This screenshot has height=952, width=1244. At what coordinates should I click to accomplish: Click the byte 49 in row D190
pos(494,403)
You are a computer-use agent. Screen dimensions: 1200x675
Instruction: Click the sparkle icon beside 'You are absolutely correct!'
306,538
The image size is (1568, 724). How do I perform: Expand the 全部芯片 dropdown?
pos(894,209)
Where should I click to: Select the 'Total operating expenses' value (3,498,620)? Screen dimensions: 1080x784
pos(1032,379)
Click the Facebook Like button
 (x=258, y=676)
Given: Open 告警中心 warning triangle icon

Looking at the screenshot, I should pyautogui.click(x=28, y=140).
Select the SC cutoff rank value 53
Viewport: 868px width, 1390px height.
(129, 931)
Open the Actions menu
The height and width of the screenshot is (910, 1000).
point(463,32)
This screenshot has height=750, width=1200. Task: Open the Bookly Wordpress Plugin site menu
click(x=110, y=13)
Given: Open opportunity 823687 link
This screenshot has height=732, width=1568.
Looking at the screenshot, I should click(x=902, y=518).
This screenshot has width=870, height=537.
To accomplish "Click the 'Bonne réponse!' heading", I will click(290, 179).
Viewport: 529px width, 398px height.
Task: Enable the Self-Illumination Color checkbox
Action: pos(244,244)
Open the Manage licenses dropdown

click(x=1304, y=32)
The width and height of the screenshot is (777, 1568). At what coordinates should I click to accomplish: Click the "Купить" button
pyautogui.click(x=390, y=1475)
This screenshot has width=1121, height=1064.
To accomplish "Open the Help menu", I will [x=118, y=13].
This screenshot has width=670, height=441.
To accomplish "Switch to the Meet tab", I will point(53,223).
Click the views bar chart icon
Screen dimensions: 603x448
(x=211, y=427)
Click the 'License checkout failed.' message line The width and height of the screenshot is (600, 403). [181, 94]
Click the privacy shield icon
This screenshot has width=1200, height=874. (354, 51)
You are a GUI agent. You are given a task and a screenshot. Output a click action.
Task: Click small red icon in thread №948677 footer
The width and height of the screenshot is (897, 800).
.....
WHAT THE EXERCISE ASKS: Could you return the lines in the entries above that contain "agent"?

ANSWER BOX:
You are a computer-use agent. Screen dimensions: 1200x675
You are a GUI agent. You are given a task and a screenshot. Output a click action.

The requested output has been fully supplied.